# PROBLEM TO SOLVE
Which lines of the data contain the string "save"? Copy every one.

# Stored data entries
★ ★ ★ ★ ★
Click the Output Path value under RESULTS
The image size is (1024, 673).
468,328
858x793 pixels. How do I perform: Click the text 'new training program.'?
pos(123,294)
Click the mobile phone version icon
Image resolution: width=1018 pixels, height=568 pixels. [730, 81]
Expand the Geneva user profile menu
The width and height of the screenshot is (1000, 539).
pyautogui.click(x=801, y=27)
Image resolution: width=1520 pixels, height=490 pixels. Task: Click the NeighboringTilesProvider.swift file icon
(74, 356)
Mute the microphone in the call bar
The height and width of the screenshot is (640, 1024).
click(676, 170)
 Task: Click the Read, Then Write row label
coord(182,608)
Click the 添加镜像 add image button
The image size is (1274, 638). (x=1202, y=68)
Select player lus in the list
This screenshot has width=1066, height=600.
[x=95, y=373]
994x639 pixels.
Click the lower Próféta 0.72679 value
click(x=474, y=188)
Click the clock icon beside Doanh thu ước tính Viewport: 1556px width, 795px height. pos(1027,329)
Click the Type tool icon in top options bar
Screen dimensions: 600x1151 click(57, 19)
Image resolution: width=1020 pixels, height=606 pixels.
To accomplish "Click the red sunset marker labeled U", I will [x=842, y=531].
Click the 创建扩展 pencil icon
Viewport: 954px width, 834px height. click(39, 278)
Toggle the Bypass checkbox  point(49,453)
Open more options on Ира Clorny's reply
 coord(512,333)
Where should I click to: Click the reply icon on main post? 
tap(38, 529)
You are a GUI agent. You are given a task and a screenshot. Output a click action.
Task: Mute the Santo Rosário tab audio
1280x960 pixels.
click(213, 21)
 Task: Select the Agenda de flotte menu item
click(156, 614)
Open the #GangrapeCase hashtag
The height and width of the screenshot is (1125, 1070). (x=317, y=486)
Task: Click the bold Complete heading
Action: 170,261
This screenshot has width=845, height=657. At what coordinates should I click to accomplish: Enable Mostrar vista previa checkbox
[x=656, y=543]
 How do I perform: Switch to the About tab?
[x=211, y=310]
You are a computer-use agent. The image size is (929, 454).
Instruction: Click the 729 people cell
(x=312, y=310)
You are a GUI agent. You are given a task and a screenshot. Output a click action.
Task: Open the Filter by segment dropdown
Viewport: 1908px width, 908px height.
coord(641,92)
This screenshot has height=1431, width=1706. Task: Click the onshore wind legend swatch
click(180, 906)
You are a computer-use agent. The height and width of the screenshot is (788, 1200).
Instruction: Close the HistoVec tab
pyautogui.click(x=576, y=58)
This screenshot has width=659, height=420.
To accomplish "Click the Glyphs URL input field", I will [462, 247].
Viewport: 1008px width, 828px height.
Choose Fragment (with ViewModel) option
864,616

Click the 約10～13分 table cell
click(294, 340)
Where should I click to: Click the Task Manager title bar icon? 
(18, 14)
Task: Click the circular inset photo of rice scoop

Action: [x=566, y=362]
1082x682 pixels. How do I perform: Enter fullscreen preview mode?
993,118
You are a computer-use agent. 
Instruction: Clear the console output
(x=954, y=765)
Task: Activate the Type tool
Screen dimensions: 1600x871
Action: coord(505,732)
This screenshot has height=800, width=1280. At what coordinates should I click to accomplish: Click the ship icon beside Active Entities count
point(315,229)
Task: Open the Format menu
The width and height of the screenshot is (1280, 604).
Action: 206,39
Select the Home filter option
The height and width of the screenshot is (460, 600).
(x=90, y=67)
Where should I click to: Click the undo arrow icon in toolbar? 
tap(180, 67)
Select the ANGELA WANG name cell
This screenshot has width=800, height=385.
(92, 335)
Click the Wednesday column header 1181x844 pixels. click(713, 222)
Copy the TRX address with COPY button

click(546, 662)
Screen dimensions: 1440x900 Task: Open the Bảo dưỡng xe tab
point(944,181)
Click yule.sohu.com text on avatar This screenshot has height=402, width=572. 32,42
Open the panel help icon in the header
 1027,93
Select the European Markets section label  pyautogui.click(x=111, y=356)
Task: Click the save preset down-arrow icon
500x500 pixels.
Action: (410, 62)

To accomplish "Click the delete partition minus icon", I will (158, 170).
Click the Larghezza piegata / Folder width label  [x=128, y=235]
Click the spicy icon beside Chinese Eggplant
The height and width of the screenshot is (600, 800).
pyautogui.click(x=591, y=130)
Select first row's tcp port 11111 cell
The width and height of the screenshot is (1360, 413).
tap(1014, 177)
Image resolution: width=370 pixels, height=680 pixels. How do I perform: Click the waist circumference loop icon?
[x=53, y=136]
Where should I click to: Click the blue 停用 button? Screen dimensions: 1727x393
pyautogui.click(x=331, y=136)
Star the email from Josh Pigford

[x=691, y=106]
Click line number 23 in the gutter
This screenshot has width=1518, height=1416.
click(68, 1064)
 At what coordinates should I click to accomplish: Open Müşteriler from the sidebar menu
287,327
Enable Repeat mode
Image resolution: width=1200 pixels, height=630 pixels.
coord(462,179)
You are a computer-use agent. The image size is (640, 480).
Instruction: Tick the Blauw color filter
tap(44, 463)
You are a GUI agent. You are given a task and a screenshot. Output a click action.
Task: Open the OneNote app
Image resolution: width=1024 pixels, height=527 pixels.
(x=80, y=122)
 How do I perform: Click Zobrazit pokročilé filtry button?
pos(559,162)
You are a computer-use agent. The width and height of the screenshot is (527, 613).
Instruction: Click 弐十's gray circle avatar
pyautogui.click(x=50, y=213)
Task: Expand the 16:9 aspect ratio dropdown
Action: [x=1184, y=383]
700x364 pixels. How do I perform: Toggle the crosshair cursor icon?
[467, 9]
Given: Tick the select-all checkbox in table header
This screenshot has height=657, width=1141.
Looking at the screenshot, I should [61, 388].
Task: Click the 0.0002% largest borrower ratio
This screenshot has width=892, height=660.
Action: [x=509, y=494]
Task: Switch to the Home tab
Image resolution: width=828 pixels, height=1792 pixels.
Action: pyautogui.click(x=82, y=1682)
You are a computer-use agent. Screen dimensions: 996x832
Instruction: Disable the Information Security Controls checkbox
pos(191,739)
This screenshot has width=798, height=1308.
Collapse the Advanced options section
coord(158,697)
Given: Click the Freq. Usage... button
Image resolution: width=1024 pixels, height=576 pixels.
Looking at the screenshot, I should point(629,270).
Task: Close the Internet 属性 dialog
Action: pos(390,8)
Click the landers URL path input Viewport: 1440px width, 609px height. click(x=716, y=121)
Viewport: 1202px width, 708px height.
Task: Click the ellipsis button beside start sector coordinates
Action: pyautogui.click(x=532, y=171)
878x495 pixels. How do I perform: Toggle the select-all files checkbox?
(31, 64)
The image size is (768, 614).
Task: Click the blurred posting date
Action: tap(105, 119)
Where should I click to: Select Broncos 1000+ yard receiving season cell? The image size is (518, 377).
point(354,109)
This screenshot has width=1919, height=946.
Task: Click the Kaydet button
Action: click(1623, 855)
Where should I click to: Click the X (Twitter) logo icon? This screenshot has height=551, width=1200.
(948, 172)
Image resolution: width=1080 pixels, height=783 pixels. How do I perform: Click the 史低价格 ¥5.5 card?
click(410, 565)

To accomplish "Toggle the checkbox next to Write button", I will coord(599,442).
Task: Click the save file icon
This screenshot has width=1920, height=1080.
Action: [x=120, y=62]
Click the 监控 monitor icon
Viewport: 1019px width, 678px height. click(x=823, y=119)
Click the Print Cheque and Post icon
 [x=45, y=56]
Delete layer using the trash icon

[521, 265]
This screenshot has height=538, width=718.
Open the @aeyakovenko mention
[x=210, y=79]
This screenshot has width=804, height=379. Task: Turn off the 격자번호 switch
★ ★ ★ ★ ★
# RESPONSE
Task: Click the save preset down-arrow icon
Task: Click the save file icon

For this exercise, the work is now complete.